He then began work on the aforementioned SouthWestNorthEast earlier last year. Each EP was recorded in a different part of the country (South in Nashville, West on a Boulder, Colorado farm with fellow singer-songwriter Gregory Alan Isakov (one of Kellogg’s former European tour mates), North with Josh Kaufman and former Sixer Boots Factor in Woodstock, NY, and East with Sixer Kit Karlson in Washington, D.C.).
“I’ve always had this thing where I mess around with different genres,” Kellogg says. “When I got signed to Universal, I think they had this vision that was going to this poppier guy since that was what was happening at the time like John Mayer and Jason Mraz. And the closer I ever envisioned to that was Counting Crows. You try on different hats and try to figure out what your music is to offer to the world. I would make this records that at times sounded poppy, at times sounded folky and other times an Americana thing. Looking back, I could see where some of the records were disjointed. I thought it would be cool to indulge fully each of those genres, where I would make four 5-song EPs exploring the cowboy songs or the southern rock songs or the pop songs.
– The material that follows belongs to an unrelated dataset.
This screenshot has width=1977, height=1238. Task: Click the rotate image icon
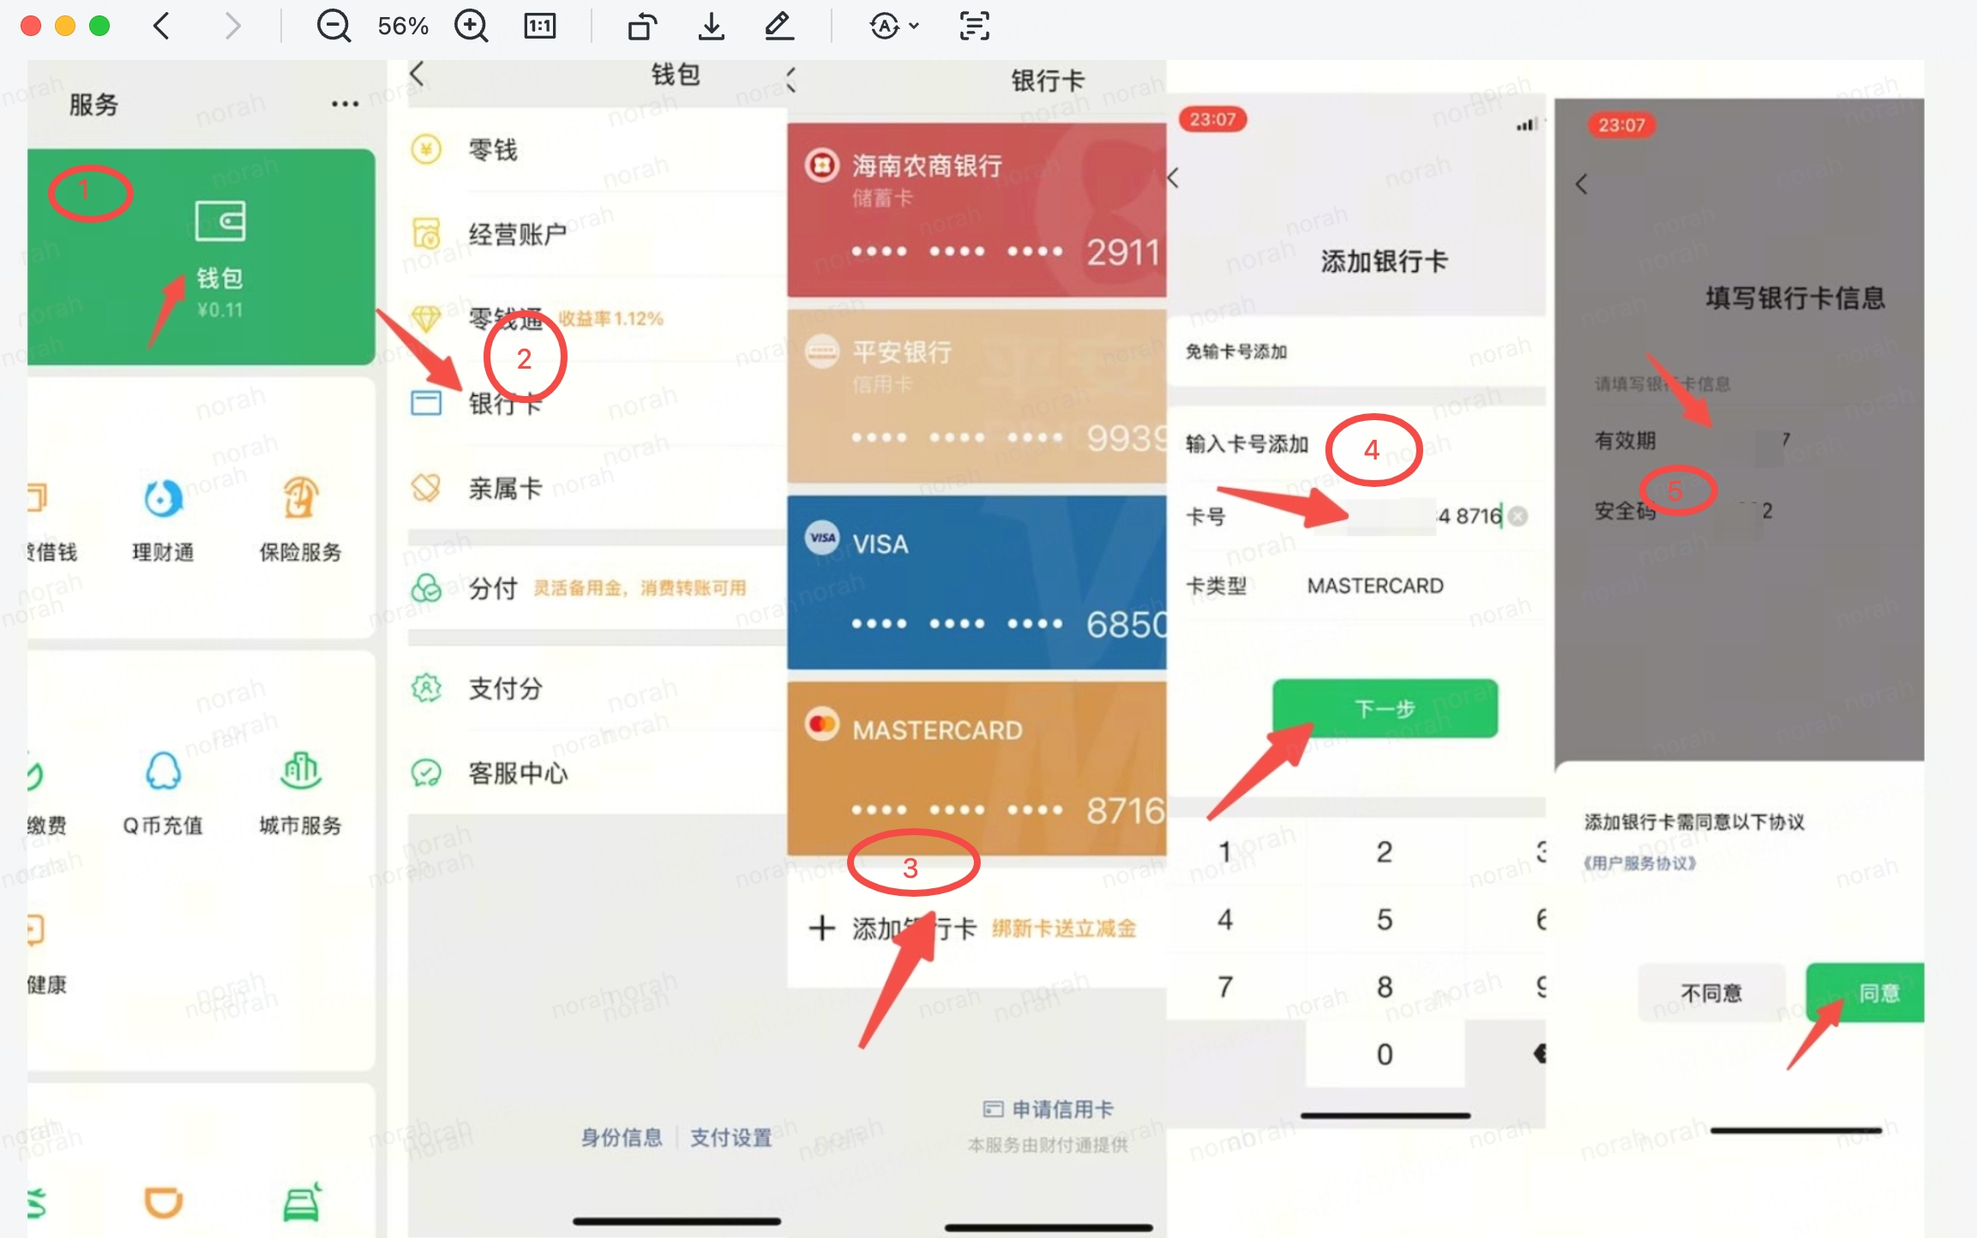642,26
From there, the songs got tied into a region.”
The sessions also resulted in a short film, Peter Harding’s Last Man Standing.
“I had hired a guy who I didn’t know at all to do a two-minute promotional piece,” Kellogg explains. “It became a four-headed beast when he took it over and it became this much-larger film. At the end of it, the final cut was 30 minutes. It tells the story of a lot of people I know in the middle-class, someone between Springsteen and the starving artist. I look at it and wonder, if I had seen that starting out, would that have helped get my goals in line and prioritize things?”
Right before the journey ends on East with the acoustic-driven “Last Man Standing”, the listener is confronted by the bittersweet “26 Seconds of Silence”, a song about the Sandy Hook shootings that literally hit home for Kellogg.
“I am a part of the community where the Sandy Hook tragedy took place 3 years ago,” Kellogg elaborates. “It was and has remained the worst day I can remember. Just unspeakable and without redemption in so many ways. Even though I felt a lot of things about what happened, I just couldn’t find words to work it through, and I write my way through everything. In 2015 I started having something to say about it. A point of view. The idea that yes, sometimes illogical awfulness will descend upon us and all we’ll have is the ability to ‘huddle together’ and ‘die in each others arms if necessary’.”
The song reunited Kellogg with yet another Sixer, Chip Johnson.
“I told Chip Johnson that I had something taking shape and gave him a sense of what I was looking for and he sent me a really beautiful piano track which helped unlock the rest of the song for me,” Kellogg says. “The writing and recording of that song was emotionally brutal. I couldn’t stop crying when I was trying to record the song, and I didn’t even want to. I feel like we owe those families our tears as a currency for our failure to protect their loved ones, but of course that’s the nature of the Sandy Hook story.”